══ RECORDS SHOWN ══
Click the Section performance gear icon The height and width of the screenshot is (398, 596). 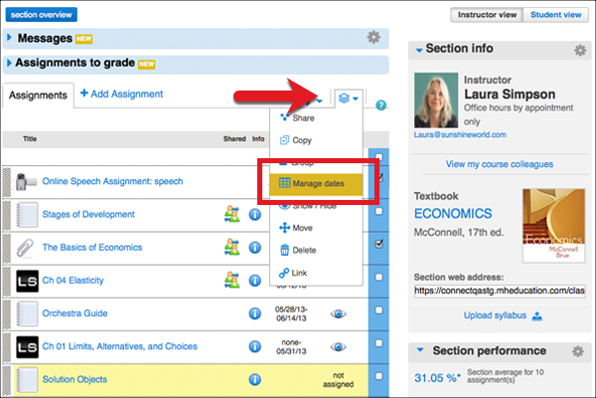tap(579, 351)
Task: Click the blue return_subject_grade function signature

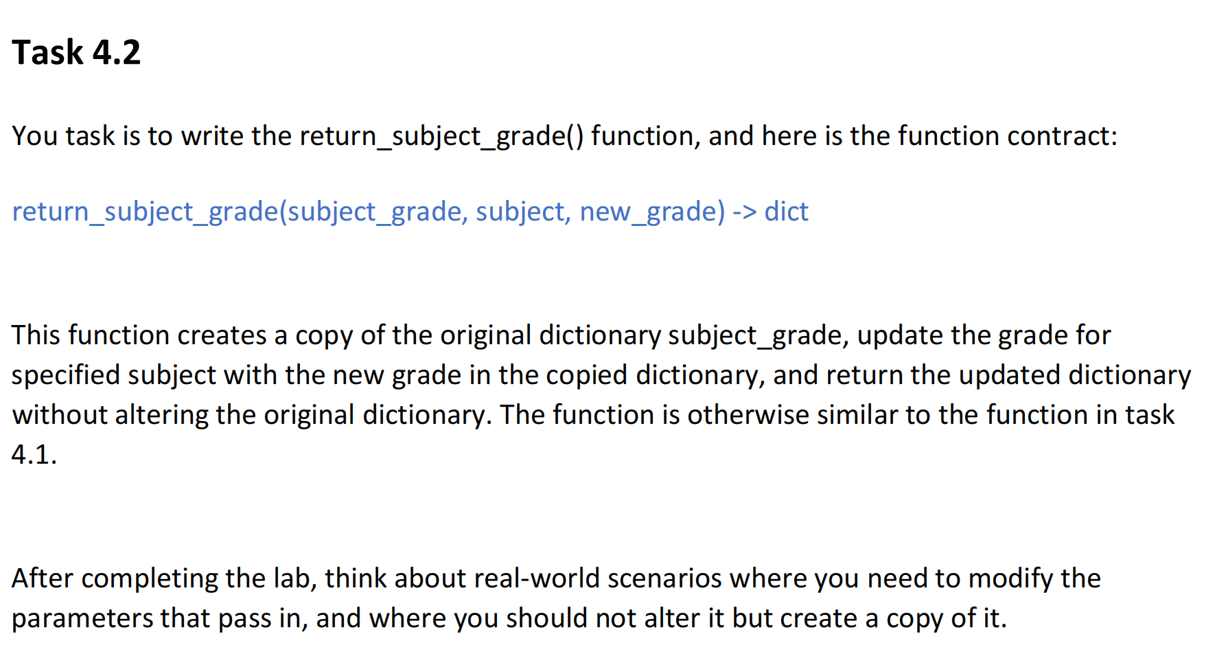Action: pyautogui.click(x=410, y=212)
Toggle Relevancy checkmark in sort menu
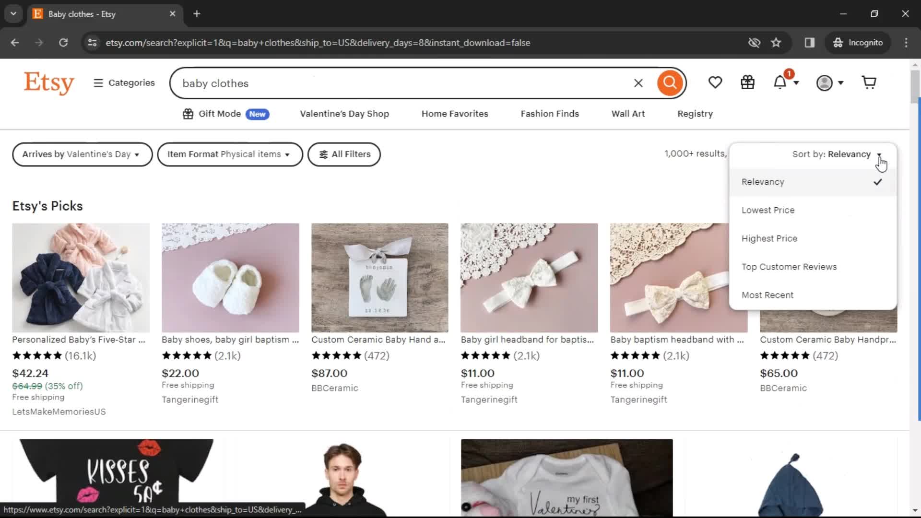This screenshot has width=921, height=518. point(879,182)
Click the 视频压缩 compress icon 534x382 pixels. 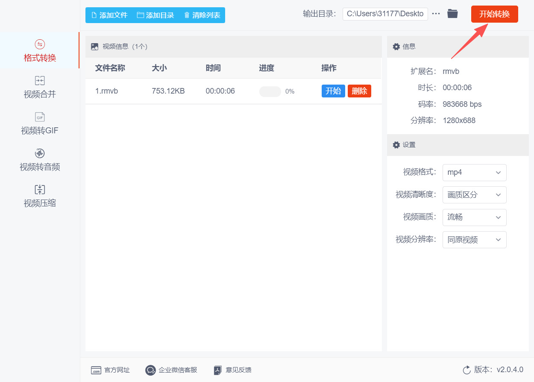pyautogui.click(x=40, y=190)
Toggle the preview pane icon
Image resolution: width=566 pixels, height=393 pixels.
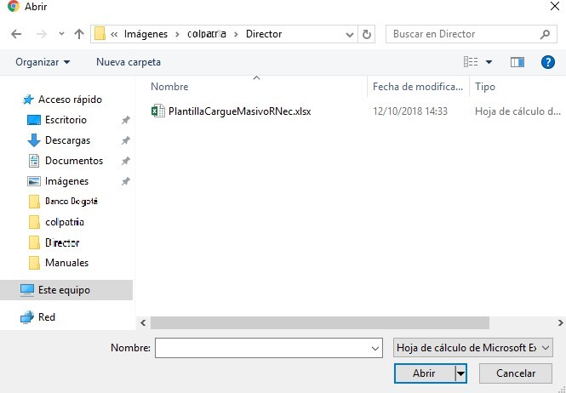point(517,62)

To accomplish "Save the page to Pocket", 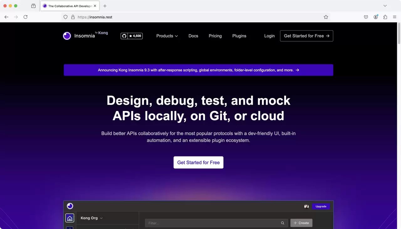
═══
What is needed is an exact transcription of the lines from the one containing "Toggle the preview pane icon" through the last line of the records above, both included, with no pictures.

Toggle the preview pane icon
Image resolution: width=566 pixels, height=393 pixels.
point(517,62)

To accomplish "Save the page to Pocket", 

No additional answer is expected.